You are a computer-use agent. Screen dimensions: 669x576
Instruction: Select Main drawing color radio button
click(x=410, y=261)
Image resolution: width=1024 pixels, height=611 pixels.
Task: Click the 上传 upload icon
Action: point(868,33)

==============================

WHAT THE TASK ASKS — Transcribe every line of the records, keeping each one exact.

EXERCISE RESULT —
You are a computer-use agent. Screen dimensions: 669x576
Instruction: Select Main drawing color radio button
click(x=410, y=261)
Image resolution: width=1024 pixels, height=611 pixels.
Task: Click the 上传 upload icon
Action: point(868,33)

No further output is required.